Now it takes forever for him to respond to my messages. We were both still on the dating website, but I recently took down my profile. I mentioned this other girl that I made friends with to him...and I somehow suspect that they are talking/flirting. I don't have direct evidence. All's I got is meager: they log on at suspiciously similar times. I notice that he doesn't log on UNLESS she logs on. And these log ons occur throughout the day: 12pm, 10am, 4-freakin-am. (We are all students. And I am internet stalking.)

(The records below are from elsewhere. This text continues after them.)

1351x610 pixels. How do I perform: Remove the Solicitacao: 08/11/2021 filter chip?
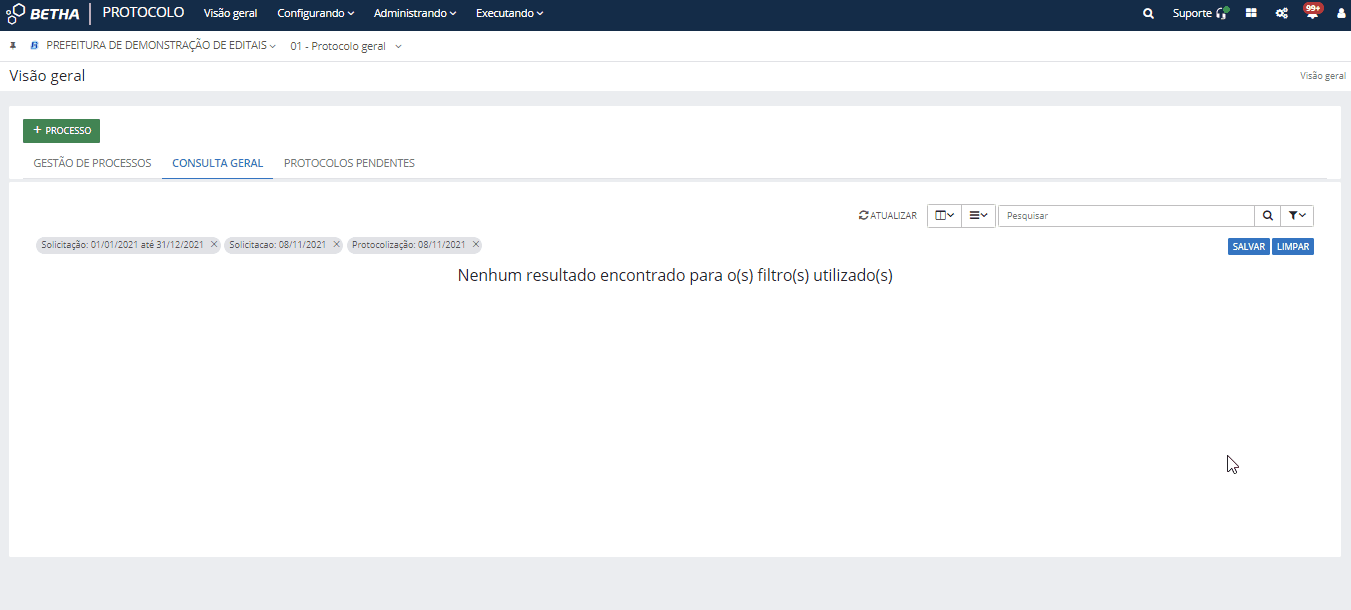coord(336,245)
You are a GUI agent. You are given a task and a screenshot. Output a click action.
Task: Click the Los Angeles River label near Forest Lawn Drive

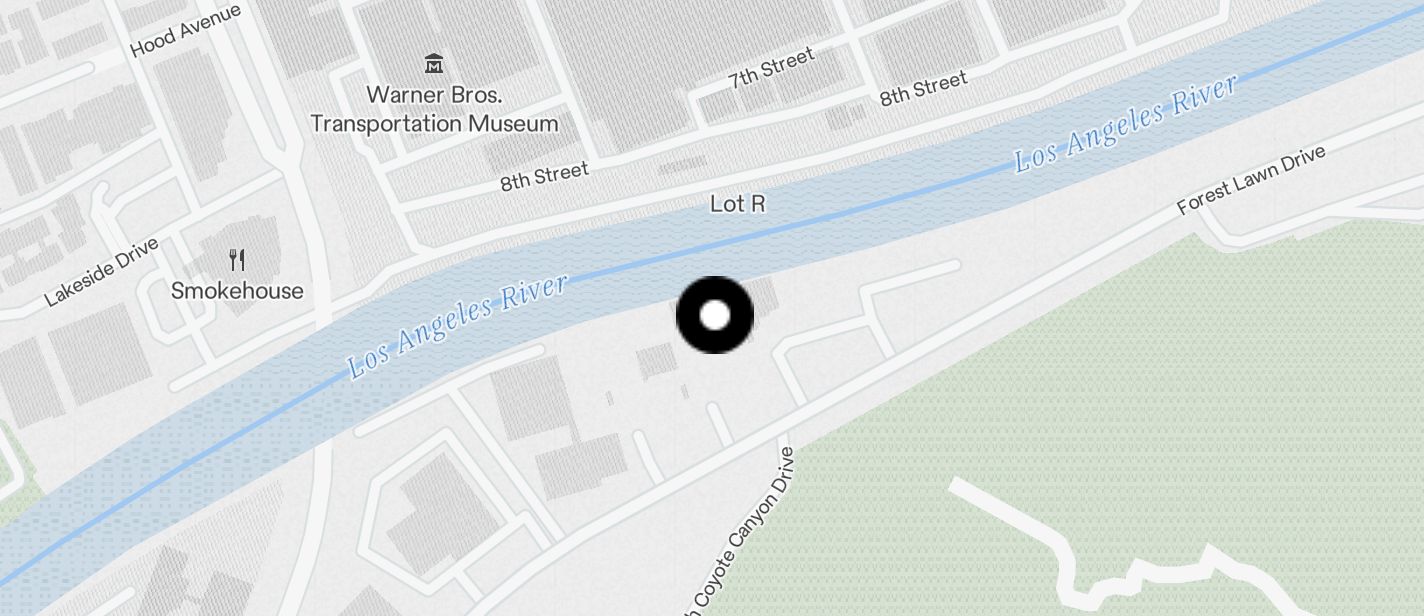[1126, 123]
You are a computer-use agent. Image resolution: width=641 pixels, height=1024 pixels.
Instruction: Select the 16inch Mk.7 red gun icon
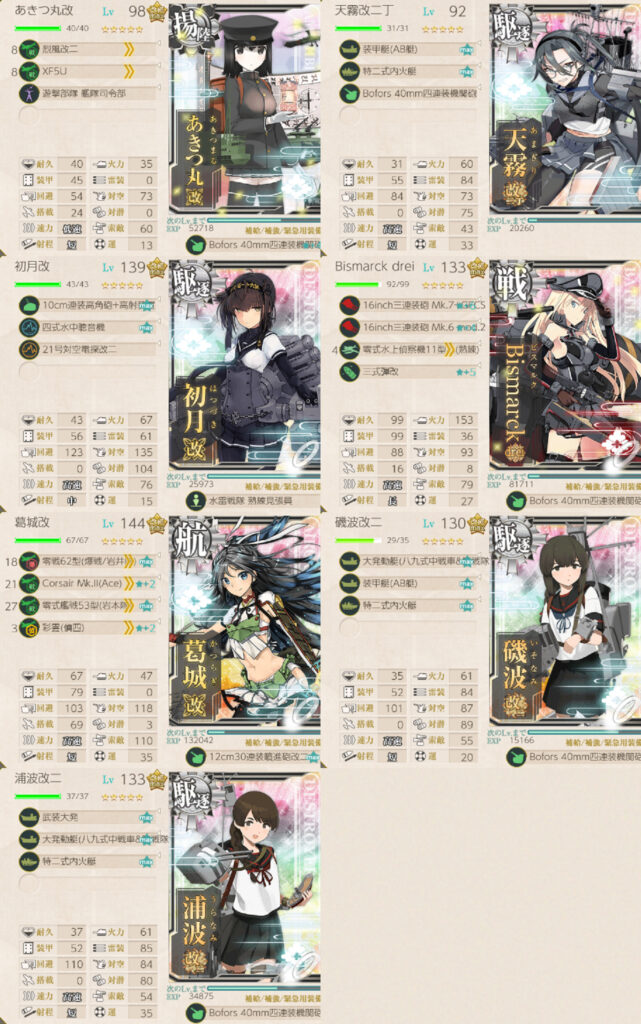pyautogui.click(x=349, y=305)
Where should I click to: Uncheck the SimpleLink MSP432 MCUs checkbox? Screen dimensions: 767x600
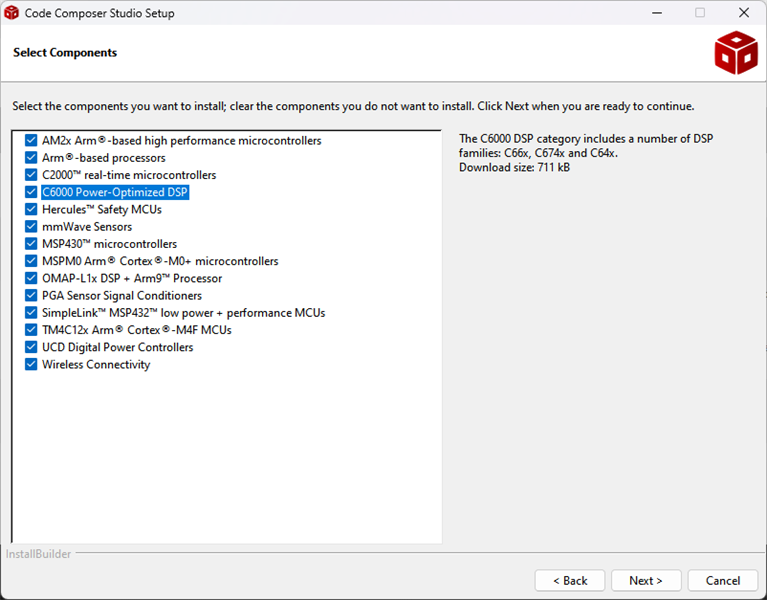click(31, 312)

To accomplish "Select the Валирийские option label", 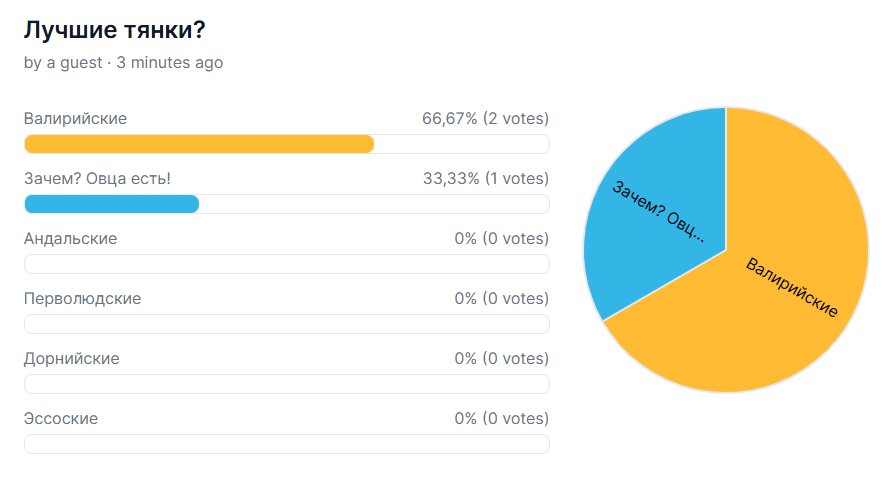I will (75, 119).
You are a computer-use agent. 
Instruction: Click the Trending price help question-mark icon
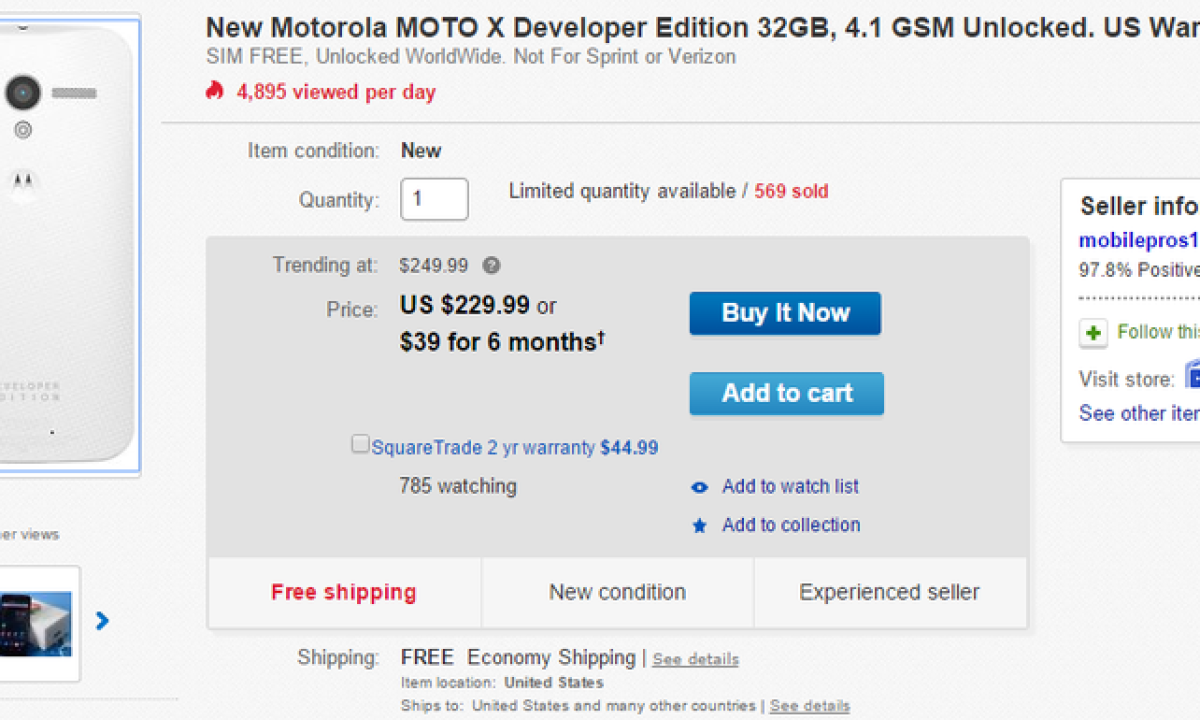tap(491, 266)
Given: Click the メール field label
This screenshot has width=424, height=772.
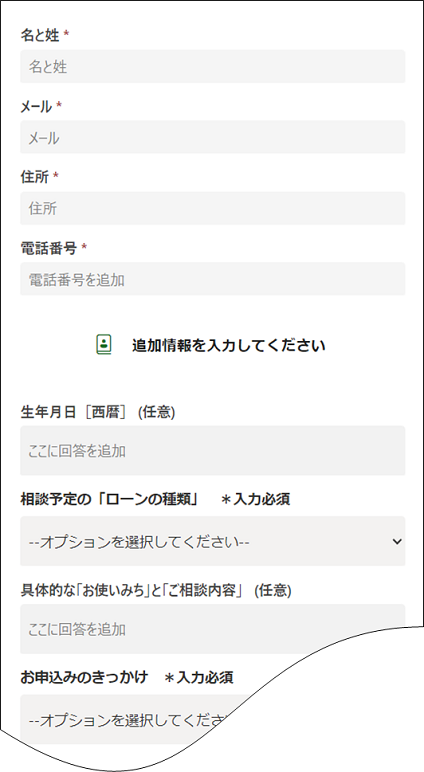Looking at the screenshot, I should (x=36, y=106).
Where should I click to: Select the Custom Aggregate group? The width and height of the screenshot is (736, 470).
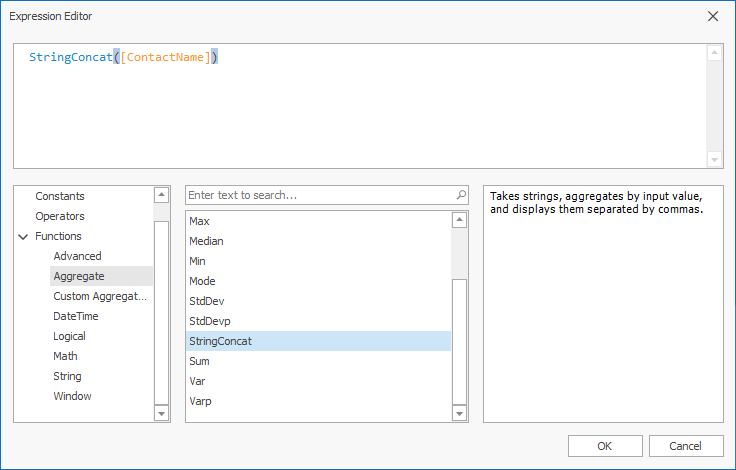click(100, 296)
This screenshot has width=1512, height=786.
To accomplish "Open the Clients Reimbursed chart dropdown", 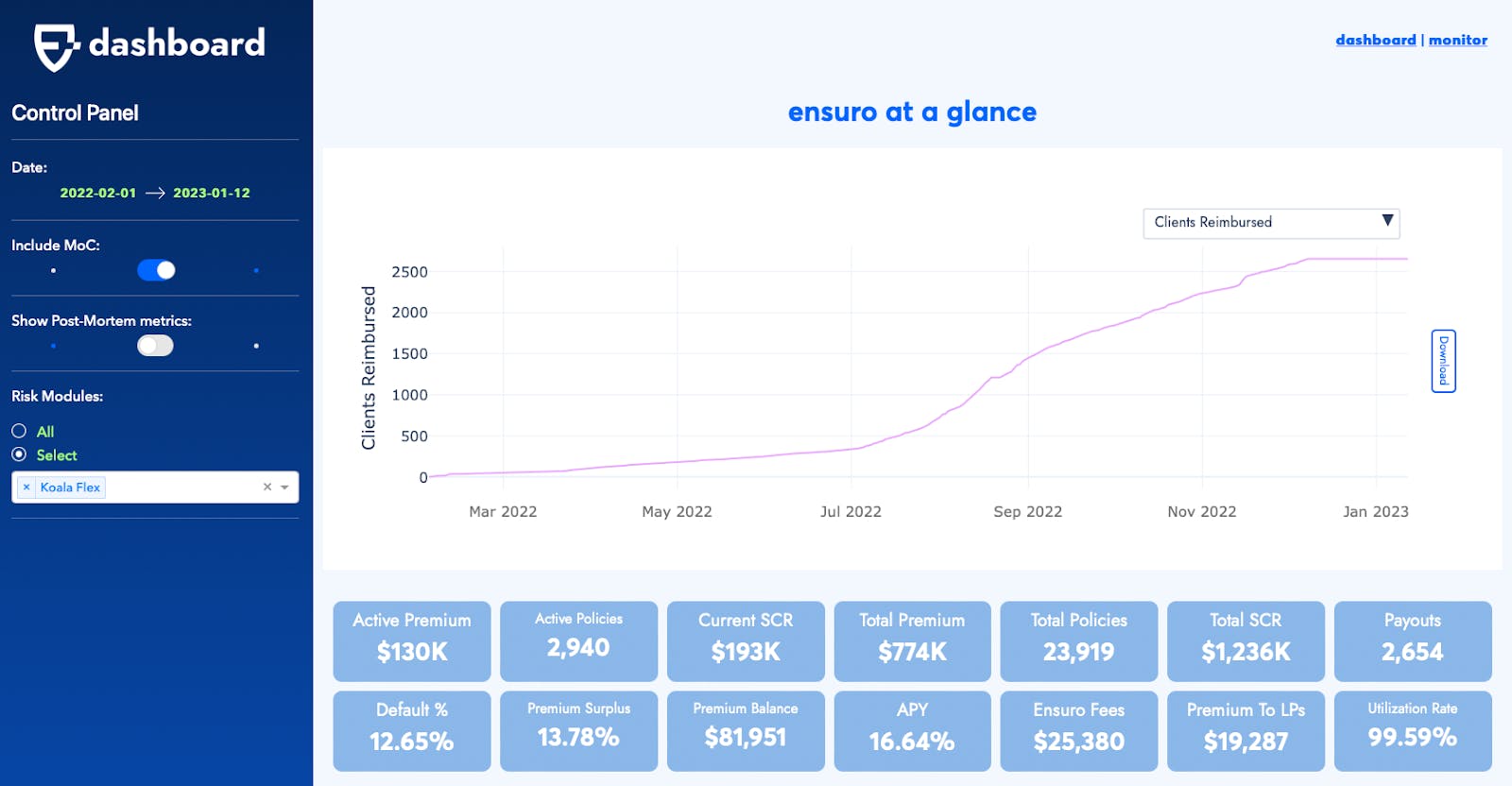I will point(1270,223).
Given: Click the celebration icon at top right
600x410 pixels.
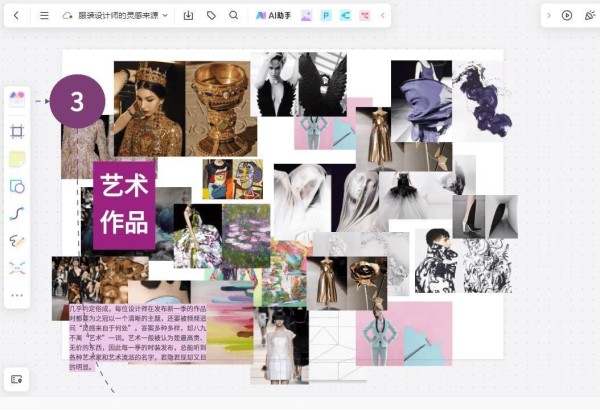Looking at the screenshot, I should 589,16.
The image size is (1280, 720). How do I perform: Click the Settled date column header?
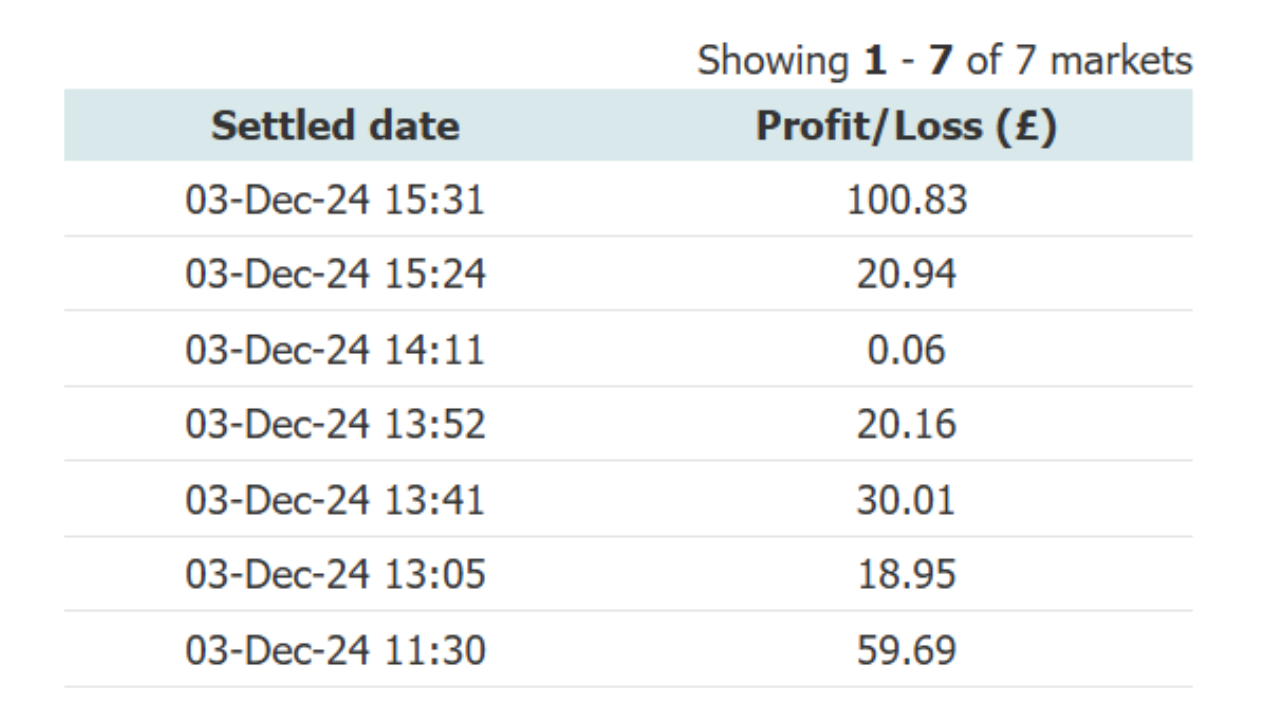335,126
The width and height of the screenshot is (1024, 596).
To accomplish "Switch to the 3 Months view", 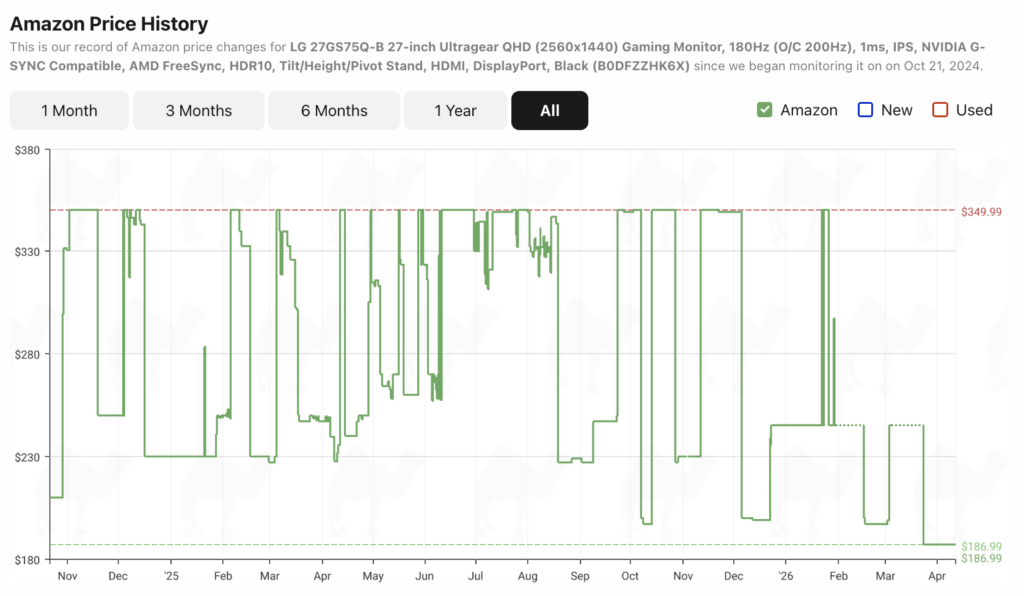I will click(x=198, y=111).
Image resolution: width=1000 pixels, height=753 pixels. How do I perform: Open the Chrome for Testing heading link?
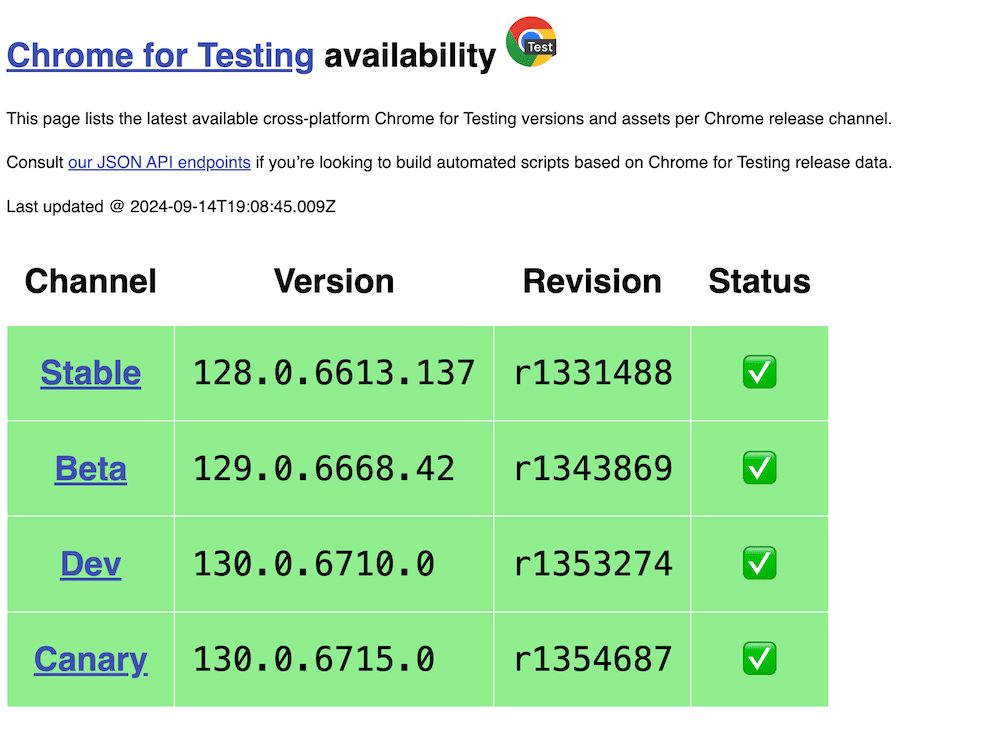tap(160, 56)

BUT I realize I may be detecting patterns where none may exist.

*Other*


 He has shared his experiences and opinions about this dating website, namely that he gets messages from only unattractive women, and that he just likes reading how people sell themselves. But I could imagine him checking out the profile of the girl I befriended and that he started talking to her -- which gives them something mutual (me) to talk about. She and I are some of the rare finds online who are attractive/highly educated/youngish/thin/etc.


He has a crazy 80hr/wk work schedule as a grad student, which has resumed.
 
What the heck is going on? Ask me any and all questions.


----------



## giraffe11

Cross-posted in the entj forum, but not getting any responses. So I'm reposting here for advice and moral support!

---

Greetings all. I'm going to provide bits of background as they come up rather than trying to post a novel here.

*Basic problem* 
I don't know the the heck is up with this ENTJ (confirmed) guy I've gone out with a few times.
*
Background* 
We met on a dating website, but neither of us were serious about finding someone. We had good conversations and exchanged emails and IMs on and off for about 5 months. Then we met a couple of months ago and hit it off big time. I am an INFP, but probably come off as an ENTP (I do that infp chameleon thing) to him. He likes my feistiness (his words).

*Recent developments* 
At first, we hung out A LOT. He shared some stuff that he's pretty self-conscious about early on after meeting. That, of course, meant a lot to me. He went away for a couple of weeks and came back around new years. We tried to hang out, but were both busy on the days the other was free. Frustrating. Soon after, I left for a week, so we didn't get to see each other for awhile. 

Now it takes forever for him to respond to my messages. We were both still on the dating website, but I recently took down my profile. I mentioned this other girl that I made friends with to him...and I somehow suspect that they are talking/flirting. I don't have direct evidence. All's I got is meager: they log on at suspiciously similar times. I notice that he doesn't log on UNLESS she logs on. And these log ons occur throughout the day: 12pm, 10am, 4-freakin-am. (We are all students. And I am internet stalking.)

BUT I realize I may be detecting patterns where none may exist.

*Other*


 He has shared his experiences and opinions about this dating website, namely that he gets messages from only unattractive women, and that he just likes reading how people sell themselves. But I could imagine him checking out the profile of the girl I befriended and that he started talking to her -- which gives them something mutual (me) to talk about. She and I are some of the rare finds online who are attractive/highly educated/youngish/thin/etc.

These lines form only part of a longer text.